On and off duty, the Duke and Duchess lived life to the full, and after George’s untimely death, Marina continued to do so during the twenty-six years of her widowhood. Revisiting his 1988 best-selling biography, George and Marina: Duke and Duchess of Kent, Christopher Warwick, in this revised and partly re-written study, tells their story anew.

George and Marina: Duke and Duchess of Kent (Amazon US) (Amazon UK) (Audible) (AbeBooks)
There are some members of the royal family that I wanted to know more about after seeing a couple of documentaries on the House of Windsor, and the Duke and Duchess of Kent are definitely up there.
This book is mostly about Princess Marina, which makes sense because she outlived her husband by a few decades, but Prince George was one of King George V and Queen Mary’s 6 children, so you’d think it would be the other way around. Alas, it is not so.

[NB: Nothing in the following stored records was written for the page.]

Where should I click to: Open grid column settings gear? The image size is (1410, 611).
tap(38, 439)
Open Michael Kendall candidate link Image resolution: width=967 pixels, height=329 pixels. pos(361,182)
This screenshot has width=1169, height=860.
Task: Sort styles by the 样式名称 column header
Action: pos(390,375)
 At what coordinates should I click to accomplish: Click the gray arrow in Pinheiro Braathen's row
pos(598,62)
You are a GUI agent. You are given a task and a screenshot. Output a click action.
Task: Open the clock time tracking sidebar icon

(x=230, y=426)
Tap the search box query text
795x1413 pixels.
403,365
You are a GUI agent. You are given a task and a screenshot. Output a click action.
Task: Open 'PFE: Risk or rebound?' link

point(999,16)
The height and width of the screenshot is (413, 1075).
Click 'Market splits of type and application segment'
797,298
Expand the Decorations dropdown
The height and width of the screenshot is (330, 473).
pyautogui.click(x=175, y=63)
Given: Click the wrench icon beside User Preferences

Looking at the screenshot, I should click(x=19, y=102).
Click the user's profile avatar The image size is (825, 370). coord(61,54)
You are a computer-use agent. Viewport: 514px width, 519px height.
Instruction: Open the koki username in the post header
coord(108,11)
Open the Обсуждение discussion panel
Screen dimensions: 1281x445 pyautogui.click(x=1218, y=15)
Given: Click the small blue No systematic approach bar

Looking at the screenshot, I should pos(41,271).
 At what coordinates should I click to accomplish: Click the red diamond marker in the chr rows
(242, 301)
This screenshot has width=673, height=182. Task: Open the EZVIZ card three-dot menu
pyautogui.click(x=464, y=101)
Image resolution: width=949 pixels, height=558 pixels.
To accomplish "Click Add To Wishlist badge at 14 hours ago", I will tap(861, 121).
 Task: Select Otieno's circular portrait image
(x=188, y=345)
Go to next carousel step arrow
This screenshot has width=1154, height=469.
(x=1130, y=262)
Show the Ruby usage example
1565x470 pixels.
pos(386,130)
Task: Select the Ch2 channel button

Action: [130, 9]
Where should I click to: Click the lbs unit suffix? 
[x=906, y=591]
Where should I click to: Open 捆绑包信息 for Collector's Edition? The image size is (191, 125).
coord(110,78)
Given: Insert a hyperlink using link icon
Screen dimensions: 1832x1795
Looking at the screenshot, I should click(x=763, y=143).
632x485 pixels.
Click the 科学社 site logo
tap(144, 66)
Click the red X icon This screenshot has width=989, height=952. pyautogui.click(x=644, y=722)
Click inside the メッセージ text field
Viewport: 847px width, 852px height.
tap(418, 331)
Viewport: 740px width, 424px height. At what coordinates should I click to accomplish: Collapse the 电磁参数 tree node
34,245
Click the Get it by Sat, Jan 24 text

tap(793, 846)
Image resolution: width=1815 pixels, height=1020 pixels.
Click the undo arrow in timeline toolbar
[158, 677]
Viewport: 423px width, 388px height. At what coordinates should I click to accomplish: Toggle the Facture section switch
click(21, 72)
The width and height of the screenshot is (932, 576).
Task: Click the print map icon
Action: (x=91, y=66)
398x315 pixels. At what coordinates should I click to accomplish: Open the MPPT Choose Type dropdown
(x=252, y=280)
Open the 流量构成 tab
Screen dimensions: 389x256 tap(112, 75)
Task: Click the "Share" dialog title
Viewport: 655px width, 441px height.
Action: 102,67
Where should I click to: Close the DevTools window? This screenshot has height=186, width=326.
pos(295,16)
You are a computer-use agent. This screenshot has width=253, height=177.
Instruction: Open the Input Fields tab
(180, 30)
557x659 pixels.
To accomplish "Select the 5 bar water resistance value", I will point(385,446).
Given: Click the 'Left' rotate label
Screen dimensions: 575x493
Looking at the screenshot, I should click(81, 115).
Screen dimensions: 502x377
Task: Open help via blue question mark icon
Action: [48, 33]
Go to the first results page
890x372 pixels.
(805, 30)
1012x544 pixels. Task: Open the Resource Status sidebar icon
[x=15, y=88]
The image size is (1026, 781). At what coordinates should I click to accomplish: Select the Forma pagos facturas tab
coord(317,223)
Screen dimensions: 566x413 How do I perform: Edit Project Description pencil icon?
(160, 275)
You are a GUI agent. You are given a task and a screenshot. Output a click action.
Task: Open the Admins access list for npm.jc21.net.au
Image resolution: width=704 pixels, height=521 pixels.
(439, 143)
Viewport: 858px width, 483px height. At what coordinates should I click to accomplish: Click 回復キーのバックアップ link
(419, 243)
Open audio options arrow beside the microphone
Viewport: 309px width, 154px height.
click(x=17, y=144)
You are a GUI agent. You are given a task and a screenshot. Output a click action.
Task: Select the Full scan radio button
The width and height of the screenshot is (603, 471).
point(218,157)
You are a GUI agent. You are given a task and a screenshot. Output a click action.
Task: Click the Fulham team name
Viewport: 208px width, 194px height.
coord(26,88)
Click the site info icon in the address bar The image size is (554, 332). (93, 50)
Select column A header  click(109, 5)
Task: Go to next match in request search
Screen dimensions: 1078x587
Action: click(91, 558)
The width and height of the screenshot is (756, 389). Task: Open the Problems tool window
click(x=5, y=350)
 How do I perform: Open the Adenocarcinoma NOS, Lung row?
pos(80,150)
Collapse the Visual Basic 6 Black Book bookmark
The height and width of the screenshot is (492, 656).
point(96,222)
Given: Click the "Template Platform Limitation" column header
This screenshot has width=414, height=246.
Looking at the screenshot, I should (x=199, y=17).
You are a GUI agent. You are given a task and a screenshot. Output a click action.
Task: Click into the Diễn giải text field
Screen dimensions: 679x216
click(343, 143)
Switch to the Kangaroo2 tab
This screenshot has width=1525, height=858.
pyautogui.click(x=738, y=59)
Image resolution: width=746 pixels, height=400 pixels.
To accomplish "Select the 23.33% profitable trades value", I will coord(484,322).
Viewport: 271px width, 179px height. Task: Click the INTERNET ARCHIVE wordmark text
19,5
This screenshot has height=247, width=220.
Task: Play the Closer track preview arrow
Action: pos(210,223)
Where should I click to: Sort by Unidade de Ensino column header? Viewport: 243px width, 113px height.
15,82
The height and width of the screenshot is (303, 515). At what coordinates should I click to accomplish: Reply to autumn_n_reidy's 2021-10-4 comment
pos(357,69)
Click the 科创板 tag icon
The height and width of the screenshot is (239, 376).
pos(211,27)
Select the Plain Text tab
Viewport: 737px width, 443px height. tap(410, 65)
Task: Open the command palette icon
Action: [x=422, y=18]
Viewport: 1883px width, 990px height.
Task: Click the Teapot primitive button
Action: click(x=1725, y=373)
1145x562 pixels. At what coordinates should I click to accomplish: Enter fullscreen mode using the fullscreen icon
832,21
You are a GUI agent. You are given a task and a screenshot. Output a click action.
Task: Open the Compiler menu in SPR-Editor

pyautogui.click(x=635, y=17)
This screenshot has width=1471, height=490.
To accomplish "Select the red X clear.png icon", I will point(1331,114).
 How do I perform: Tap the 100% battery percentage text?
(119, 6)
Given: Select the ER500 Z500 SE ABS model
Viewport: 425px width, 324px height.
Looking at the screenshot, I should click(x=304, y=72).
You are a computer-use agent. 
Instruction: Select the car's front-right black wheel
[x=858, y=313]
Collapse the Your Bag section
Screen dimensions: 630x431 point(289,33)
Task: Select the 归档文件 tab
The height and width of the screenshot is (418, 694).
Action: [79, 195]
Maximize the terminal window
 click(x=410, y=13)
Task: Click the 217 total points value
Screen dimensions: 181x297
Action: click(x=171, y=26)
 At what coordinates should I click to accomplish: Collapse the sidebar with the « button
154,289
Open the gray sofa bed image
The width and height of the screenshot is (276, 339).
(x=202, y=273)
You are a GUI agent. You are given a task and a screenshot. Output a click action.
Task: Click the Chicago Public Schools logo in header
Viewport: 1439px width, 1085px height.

And you can’t even say that this book is about the couple, since George doesn’t enter the picture until about 1/2 way through the book. The couple’s brief 8-year marriage flies by, until George is killed during World War II when a plane he was in crashed. I didn’t know that there was some speculation about the crash that it may have been shot down; I had only heard the story of it crashing into a mountain in the fog.
Very little attention is given to George’s dalliances with men or his addiction to drugs and alcohol. Surprisingly, it was the Prince of Wales, the future Edward VIII, who tended to him for months while he broke his addiction. It is said that their father, George V, praised Edward for saving his other son, and it was the only time the king had something positive to say to his heir.
Marina was a very stylish woman who was also committed to charitable works. She came from as distinguished lineage as her husband, as princess to Greece and Denmark. She was a second cousin to the younger Prince Philip, who later became the Duke of Edinburgh when he married Princess Elizabeth, later the queen. The main problem with this book is because of the ancestry of both subjects, when you listen to the book as I did, it seemed like a lot of name dropping. I wish there were an accompanying PDF with a family tree to keep it all straight.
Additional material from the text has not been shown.